» **INSTRUCTIONS TO FOLLOW**
In the text about the Pope's Christmas remarks, copy everything from "During this holiday" down to "of the rainforests.", substituting "festive season" for "holiday season".

During this holiday season—a time, ideally, of peace, empathy, kindness and transcendence—gays and lesbians have reason to feel themselves under siege by ostensible men of God. First there was the Rick Warren affair, with its concomitant message that, unlike racism or anti-Semitism, gay and lesbian equality is something decent people can disagree on. Then, just days later, in his Christmas greeting to the Roman Curia, the Pope saw fit to compare homosexuality—and, indeed, any deviation from binary gender roles—to the destruction of the rainforests.
The official English translation of the Pope’s remarks hasn’t yet been published, but an unofficial version disseminated online by English bishop Michael Campbell shows that Pope Benedict did not, on this occasion, draw analogies between the despoiling of nature and torture or war. Gender-bending alone is singled out as a force rending the harmony of God’s creation.
“What is necessary is a kind of ecology of man, understood in the correct sense,” said the Pope. “When the Church speaks of the nature of the human being as man and woman and asks that this order of creation be respected, it is not the result of an outdated metaphysic. It is a question here of faith in the Creator and of listening to the language of creation, the devaluation of which leads to the self-destruction of man and therefore to the destruction of the same work of God. That which is often expressed and understood by the term ‘gender,’ results finally in the self-emancipation of man from creation and from the Creator.” Such self-emancipation leads inevitably to a kind of destruction as dangerous as any threat to the natural environment. “The tropical forests are deserving, yes, of our protection, but man merits no less than the creature, in which there is written a message which does not mean a contradiction of our liberty, but its condition,” said the Pope.

Extracted records:
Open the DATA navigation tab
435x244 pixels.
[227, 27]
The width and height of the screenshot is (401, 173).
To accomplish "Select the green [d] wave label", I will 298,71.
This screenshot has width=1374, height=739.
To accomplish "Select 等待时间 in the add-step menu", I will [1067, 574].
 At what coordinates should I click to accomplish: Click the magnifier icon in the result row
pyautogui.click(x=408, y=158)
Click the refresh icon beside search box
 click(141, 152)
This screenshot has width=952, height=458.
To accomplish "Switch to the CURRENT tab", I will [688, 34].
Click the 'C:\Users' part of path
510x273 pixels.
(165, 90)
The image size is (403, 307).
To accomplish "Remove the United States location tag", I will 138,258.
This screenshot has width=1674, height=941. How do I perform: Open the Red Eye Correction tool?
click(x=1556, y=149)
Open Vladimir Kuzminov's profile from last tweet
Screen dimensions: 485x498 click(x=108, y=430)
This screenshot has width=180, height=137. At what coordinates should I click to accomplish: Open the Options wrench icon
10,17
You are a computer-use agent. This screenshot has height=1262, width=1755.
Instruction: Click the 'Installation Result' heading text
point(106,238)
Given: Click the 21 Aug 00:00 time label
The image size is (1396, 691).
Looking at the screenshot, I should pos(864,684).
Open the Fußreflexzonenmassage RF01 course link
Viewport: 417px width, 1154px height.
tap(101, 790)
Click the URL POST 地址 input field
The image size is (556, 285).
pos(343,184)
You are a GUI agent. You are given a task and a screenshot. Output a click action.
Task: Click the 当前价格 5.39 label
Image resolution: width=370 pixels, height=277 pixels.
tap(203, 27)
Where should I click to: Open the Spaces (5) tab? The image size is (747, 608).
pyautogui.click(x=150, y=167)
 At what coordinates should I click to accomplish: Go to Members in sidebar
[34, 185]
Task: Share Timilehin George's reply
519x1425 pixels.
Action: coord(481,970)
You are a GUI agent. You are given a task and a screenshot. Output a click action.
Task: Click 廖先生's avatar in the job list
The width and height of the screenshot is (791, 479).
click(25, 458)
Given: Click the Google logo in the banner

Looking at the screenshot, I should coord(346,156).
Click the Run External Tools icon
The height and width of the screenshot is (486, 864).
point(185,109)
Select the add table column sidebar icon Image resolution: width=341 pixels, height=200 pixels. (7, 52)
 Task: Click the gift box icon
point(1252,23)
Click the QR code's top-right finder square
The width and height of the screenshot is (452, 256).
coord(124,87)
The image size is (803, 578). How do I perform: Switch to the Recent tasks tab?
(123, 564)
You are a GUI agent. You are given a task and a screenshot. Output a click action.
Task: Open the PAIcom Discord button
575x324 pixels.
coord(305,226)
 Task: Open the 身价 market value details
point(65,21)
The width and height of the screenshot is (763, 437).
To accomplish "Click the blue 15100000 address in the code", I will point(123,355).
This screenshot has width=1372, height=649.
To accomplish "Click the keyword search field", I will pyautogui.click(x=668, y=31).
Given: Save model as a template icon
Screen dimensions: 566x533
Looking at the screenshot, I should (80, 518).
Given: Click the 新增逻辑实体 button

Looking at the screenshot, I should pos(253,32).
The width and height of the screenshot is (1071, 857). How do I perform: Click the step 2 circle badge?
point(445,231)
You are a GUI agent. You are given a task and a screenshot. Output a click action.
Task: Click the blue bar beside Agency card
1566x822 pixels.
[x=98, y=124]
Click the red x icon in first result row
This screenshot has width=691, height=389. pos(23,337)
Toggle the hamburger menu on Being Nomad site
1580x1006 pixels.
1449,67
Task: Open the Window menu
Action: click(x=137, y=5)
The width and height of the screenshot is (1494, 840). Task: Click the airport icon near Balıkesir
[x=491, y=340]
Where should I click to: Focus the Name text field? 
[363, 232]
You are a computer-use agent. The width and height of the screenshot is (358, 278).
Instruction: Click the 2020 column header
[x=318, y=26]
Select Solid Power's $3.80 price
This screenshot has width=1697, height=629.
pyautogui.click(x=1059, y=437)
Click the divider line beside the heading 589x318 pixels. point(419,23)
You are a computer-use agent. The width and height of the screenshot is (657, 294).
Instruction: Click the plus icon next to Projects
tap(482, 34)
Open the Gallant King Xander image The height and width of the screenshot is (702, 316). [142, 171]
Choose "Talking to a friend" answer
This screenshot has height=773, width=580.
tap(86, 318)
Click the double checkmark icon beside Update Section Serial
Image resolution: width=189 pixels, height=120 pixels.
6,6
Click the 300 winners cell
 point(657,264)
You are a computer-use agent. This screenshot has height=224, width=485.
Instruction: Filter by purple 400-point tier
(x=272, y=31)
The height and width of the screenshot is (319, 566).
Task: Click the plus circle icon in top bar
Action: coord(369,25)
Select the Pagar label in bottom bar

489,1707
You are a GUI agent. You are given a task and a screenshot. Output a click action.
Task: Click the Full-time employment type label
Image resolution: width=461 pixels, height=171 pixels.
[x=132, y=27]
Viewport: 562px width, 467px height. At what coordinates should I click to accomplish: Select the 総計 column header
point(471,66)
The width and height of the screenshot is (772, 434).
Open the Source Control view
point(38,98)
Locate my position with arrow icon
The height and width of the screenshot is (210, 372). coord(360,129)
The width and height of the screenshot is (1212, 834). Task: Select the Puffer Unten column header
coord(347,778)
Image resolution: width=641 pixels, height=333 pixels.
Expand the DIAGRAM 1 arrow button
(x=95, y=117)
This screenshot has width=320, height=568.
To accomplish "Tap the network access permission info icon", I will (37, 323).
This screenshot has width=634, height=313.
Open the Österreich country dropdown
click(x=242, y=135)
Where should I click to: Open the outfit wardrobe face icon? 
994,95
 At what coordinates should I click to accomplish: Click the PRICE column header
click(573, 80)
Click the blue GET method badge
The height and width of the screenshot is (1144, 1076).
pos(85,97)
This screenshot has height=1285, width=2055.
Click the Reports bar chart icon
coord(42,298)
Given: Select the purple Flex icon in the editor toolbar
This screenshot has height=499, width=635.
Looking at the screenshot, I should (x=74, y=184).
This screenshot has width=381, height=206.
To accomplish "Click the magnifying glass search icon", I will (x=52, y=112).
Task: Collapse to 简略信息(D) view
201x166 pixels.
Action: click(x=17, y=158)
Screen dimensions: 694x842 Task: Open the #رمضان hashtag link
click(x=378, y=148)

» **EXPECTED ANSWER**
During this festive season—a time, ideally, of peace, empathy, kindness and transcendence—gays and lesbians have reason to feel themselves under siege by ostensible men of God. First there was the Rick Warren affair, with its concomitant message that, unlike racism or anti-Semitism, gay and lesbian equality is something decent people can disagree on. Then, just days later, in his Christmas greeting to the Roman Curia, the Pope saw fit to compare homosexuality—and, indeed, any deviation from binary gender roles—to the destruction of the rainforests.